Short exercise>
Please count the rows below that contain the string "Search" with matching case. Reply with the number alone.

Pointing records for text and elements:
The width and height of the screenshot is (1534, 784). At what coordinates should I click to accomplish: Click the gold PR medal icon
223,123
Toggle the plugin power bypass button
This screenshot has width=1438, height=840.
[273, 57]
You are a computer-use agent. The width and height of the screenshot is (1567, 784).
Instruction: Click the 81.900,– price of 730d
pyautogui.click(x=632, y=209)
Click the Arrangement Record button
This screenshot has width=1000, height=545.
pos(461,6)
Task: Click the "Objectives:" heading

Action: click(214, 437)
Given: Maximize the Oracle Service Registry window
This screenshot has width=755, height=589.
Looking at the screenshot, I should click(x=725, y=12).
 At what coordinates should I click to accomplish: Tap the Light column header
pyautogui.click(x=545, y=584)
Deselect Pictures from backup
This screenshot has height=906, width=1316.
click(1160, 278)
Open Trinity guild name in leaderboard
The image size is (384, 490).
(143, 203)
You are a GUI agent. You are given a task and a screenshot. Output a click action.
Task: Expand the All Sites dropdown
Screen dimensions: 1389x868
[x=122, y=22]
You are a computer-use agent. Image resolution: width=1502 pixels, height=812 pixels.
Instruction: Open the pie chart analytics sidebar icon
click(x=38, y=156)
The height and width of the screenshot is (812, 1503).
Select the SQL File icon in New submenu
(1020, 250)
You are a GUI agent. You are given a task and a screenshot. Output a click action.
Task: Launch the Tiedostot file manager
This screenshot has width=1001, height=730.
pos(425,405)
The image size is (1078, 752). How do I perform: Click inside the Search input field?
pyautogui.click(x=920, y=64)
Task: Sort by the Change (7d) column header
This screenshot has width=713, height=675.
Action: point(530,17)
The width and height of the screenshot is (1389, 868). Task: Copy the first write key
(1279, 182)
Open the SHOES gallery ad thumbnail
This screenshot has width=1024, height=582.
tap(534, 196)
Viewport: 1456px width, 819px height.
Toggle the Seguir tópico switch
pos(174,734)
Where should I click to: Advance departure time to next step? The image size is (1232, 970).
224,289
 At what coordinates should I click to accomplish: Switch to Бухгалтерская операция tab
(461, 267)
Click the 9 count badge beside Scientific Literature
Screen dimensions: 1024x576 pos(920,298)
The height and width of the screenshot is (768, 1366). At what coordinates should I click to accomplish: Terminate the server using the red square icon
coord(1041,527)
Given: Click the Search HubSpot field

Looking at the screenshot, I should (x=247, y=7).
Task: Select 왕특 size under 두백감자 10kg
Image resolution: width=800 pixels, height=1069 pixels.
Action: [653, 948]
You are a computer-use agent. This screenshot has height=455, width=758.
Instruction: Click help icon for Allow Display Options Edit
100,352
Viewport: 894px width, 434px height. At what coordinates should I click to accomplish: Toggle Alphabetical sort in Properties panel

Exercise solution>
2